## Task input

----------------

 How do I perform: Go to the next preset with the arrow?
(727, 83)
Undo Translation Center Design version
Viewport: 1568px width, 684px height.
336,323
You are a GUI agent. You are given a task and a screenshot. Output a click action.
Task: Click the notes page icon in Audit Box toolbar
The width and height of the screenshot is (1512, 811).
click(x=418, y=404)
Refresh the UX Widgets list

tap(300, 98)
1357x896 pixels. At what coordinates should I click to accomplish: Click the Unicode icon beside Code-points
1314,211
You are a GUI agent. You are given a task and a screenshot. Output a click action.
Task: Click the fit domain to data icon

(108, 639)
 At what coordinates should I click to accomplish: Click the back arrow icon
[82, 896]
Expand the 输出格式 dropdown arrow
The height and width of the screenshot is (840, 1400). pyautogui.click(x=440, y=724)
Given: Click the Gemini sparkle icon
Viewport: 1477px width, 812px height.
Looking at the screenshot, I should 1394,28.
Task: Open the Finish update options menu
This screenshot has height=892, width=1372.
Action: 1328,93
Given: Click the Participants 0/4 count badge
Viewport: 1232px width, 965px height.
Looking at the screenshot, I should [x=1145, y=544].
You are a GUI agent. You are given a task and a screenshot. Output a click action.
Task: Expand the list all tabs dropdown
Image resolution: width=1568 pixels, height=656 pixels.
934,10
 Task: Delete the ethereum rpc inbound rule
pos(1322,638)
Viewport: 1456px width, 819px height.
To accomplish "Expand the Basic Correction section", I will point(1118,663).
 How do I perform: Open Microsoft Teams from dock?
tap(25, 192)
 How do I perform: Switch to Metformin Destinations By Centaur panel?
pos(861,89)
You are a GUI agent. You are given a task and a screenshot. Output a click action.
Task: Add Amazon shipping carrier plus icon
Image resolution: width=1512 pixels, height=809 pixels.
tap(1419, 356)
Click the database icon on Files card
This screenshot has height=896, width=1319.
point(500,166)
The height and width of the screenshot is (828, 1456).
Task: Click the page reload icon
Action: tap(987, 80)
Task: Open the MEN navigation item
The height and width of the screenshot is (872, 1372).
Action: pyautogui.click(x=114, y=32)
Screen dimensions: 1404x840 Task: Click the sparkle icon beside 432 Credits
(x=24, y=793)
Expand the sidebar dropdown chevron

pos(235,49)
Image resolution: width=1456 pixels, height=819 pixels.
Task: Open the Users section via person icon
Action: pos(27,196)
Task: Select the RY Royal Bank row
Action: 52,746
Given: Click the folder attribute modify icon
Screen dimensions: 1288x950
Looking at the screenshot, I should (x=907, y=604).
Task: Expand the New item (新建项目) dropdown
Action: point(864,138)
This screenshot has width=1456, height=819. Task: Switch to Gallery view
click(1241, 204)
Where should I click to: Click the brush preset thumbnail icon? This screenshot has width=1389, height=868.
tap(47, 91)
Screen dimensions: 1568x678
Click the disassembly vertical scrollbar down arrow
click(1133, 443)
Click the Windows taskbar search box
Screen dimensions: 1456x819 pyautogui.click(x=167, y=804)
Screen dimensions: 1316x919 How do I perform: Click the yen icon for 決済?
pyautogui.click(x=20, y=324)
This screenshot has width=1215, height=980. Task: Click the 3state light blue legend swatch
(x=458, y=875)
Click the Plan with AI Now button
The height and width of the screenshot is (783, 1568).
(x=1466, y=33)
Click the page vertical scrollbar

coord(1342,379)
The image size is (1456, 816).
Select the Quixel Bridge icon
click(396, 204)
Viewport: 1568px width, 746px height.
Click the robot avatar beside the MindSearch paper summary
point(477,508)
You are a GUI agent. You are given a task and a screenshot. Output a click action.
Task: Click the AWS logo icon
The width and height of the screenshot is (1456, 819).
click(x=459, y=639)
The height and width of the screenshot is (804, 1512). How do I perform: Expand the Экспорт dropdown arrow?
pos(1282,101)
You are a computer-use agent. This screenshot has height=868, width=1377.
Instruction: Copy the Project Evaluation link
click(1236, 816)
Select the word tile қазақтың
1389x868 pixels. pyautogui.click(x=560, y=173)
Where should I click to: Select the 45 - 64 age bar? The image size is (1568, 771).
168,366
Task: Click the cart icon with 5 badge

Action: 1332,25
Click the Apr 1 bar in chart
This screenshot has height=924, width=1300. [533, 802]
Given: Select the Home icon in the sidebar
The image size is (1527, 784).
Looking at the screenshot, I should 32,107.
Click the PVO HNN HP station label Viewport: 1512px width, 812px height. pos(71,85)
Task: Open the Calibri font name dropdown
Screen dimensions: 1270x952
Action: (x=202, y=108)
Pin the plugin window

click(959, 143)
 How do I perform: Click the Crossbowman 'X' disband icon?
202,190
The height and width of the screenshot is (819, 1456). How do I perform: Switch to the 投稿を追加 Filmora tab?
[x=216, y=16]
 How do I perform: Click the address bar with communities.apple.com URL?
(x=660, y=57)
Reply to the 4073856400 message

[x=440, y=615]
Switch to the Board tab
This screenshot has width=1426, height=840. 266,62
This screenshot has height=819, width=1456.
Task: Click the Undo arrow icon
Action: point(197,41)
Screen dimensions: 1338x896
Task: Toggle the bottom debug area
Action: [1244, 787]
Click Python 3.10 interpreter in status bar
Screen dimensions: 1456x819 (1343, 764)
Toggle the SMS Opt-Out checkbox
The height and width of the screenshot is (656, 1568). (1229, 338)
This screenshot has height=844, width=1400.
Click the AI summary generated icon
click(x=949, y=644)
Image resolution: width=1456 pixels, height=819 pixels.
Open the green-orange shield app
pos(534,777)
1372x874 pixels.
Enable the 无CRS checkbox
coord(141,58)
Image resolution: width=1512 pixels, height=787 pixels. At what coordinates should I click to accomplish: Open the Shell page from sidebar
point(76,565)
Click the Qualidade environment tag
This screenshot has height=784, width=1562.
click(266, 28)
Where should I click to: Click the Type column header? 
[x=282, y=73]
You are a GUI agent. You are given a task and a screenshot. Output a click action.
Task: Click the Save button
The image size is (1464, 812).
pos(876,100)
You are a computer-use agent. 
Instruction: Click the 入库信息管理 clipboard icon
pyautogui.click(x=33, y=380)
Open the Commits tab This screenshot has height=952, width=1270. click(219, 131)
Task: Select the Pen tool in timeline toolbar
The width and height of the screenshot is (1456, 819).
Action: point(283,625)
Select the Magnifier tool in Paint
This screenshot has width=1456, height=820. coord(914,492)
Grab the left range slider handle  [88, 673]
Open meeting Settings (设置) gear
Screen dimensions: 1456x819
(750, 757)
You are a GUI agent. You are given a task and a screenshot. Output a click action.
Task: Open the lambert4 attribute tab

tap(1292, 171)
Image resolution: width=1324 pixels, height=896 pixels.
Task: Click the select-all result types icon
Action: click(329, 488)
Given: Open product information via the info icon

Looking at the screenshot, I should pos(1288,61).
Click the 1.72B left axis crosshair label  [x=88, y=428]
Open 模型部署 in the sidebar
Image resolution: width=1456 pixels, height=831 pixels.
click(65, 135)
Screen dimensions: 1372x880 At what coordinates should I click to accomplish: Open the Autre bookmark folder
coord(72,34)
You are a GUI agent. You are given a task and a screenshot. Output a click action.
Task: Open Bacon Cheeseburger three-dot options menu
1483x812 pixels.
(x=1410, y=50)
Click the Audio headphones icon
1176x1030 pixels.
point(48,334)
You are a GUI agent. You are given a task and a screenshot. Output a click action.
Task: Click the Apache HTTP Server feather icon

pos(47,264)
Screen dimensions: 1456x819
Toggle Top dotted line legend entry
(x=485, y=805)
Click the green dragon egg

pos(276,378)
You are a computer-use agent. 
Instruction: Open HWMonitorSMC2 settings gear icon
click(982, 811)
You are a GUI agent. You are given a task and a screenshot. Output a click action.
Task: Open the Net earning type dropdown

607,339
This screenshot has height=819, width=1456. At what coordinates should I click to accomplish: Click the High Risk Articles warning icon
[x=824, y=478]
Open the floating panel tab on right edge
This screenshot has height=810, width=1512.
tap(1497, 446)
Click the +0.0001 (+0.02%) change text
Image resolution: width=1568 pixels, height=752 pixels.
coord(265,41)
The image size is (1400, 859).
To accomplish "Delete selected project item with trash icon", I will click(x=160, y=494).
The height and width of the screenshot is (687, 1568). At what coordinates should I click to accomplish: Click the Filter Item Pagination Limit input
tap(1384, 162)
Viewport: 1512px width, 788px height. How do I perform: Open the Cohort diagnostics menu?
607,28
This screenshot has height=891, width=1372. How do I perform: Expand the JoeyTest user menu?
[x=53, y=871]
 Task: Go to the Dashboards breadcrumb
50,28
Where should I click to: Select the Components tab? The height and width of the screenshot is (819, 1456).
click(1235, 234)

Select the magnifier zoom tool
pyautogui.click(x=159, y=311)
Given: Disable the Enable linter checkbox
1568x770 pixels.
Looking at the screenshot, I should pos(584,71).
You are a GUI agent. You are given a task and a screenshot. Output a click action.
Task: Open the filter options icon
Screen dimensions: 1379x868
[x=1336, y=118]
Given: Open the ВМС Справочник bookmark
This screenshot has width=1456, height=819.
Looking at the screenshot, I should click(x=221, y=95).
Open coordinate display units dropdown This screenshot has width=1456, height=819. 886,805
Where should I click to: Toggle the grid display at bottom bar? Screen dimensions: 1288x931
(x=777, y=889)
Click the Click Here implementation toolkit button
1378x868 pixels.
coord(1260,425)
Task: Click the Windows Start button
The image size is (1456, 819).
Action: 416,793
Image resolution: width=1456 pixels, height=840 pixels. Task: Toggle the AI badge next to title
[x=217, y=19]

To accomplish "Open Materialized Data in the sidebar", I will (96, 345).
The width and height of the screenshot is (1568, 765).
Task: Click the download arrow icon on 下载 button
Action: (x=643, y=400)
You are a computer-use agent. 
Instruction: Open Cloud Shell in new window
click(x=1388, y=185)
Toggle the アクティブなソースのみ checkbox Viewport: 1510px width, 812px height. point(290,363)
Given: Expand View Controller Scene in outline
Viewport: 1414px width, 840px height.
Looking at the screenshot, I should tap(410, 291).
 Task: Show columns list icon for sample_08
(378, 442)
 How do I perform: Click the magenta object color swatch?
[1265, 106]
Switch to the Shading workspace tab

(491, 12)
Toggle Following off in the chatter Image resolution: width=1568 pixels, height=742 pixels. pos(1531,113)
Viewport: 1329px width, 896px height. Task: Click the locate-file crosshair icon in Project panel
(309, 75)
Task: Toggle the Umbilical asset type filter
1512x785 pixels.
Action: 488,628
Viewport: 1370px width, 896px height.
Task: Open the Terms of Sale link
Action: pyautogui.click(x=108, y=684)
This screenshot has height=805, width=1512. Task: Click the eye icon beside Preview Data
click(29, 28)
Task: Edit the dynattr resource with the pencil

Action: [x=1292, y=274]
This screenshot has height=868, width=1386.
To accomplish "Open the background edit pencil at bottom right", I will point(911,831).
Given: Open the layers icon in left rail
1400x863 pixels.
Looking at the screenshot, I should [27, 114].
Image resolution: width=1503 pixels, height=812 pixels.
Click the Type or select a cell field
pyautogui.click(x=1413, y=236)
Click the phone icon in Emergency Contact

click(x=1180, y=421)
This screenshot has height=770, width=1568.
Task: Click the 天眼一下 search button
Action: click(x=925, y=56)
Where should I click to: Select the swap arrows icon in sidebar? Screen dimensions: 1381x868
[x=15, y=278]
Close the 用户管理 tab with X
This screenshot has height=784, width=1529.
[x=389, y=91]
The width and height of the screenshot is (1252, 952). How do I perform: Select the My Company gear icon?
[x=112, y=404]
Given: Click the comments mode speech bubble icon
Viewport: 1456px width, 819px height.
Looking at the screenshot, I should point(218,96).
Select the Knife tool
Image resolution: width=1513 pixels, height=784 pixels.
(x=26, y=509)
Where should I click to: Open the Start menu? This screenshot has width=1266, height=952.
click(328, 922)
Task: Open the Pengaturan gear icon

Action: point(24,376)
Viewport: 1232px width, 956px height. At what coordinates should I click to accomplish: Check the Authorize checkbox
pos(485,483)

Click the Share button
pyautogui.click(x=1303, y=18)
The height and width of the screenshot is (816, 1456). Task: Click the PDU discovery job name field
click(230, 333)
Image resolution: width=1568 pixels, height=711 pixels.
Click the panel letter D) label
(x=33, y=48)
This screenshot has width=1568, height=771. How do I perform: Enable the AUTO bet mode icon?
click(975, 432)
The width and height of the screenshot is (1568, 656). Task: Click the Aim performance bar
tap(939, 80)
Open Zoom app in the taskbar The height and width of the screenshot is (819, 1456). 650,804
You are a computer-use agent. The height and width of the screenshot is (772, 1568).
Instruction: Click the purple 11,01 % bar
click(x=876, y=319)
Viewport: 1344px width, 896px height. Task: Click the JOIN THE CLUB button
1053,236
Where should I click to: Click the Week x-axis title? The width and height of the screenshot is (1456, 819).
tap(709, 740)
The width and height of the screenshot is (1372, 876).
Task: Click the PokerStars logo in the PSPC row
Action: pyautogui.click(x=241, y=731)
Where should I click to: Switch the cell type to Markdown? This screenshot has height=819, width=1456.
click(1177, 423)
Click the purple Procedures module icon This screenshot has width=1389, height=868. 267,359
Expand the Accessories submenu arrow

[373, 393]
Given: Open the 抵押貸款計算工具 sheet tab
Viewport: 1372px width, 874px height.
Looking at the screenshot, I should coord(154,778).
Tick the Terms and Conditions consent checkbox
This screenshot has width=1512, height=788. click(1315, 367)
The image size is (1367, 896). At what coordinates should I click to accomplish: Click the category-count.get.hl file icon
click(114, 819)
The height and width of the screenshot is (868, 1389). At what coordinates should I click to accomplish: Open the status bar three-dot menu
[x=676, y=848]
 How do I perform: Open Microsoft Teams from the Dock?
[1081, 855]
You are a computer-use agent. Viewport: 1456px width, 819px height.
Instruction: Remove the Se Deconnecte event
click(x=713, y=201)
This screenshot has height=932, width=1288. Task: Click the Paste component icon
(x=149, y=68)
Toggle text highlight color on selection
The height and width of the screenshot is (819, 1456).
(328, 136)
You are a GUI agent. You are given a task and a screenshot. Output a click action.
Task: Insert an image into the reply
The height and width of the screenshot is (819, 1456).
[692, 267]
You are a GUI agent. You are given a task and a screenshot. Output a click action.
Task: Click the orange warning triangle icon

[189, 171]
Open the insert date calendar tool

----------------

## Work order
Reproduce the lines above, beginning at the line with "Task: Click the cart icon with 5 badge" and stopping after the line with "Task: Open the Calibri font name dropdown", exactly as they are.

## Answer area
Task: Click the cart icon with 5 badge

Action: 1332,25
Click the Apr 1 bar in chart
This screenshot has height=924, width=1300. [533, 802]
Given: Select the Home icon in the sidebar
The image size is (1527, 784).
Looking at the screenshot, I should 32,107.
Click the PVO HNN HP station label Viewport: 1512px width, 812px height. pos(71,85)
Task: Open the Calibri font name dropdown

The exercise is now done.